When the doctor told Coco that her baby was perfectly healthy and doing exactly how he should be
with two more months to go
—so did I.
Chapter Twelve
“Two months?” I grabbed the OB’s arm as he went to drop his gloves in the trash. “You mean two days.”
“It’s because her frame’s so tiny, makes her look like she’s ready pop—she isn’t.” He winked, indicating that he was picking up what I was laying down. He wasn’t. “Small meals throughout the day, okay, Coco?”
Ray Lynne opened her mouth and I shook my head to shut it.
“You should probably look again, though. Just to make sure.” I knew I sounded ridiculous. Tallyville wasn’t exactly a mecca for birth control—most women in the park were trailed by a stream of dirty kids. But none of them were vegan.
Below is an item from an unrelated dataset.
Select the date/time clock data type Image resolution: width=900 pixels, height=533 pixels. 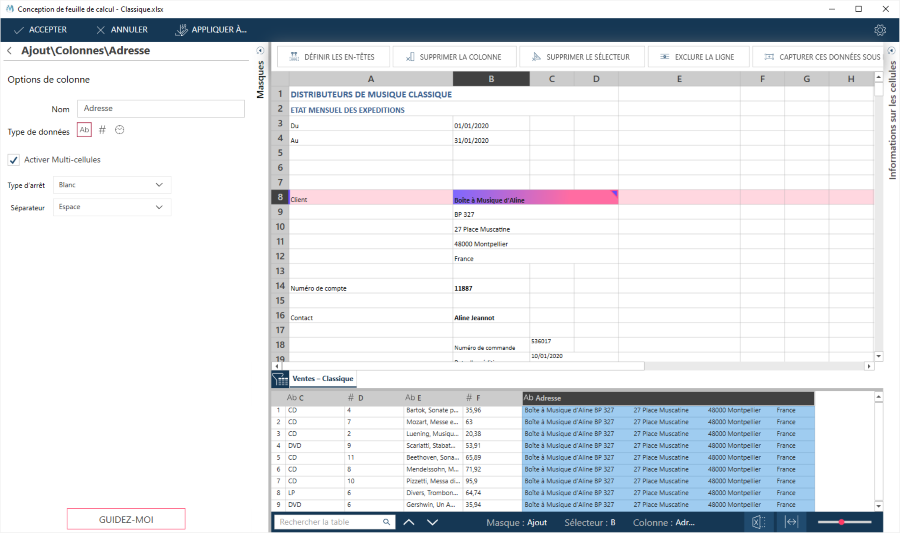click(x=119, y=130)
So it hadn’t even occurred to me that Cheyenne could be grossly overestimating her gestation.
“I don’t like that he just stopped moving,” Cheyenne complained as she pulled her attention from her dark phone. No one had called. “We’ve been totally in synch until today.”
“Your baby boy was just taking a cat nap.” The doctor picked up her paperwork.
“But I was doing my meditation walk and he always kicks when we meditate. I say my mantra to his kick.” She laid her free palm on her belly. “We do it together.”
“He’s bigger now. Your motion rocks him to sleep, same as it will when you carry him after he’s born.”
“In two months,” I repeated like an idiot.
“Give or take a few days. Now where y’all travelling back to?” He scribbled on his report.
“Minnesota—”
“New York—” Cheyenne and I answered at the same time. Her eyes flashed to mine.
“Well, we’re happy to have you down for a girls’ weekend.” He signed the chart with a flourish before patting Ray Lynne’s head. “A little fun before your cousin arrives, huh.”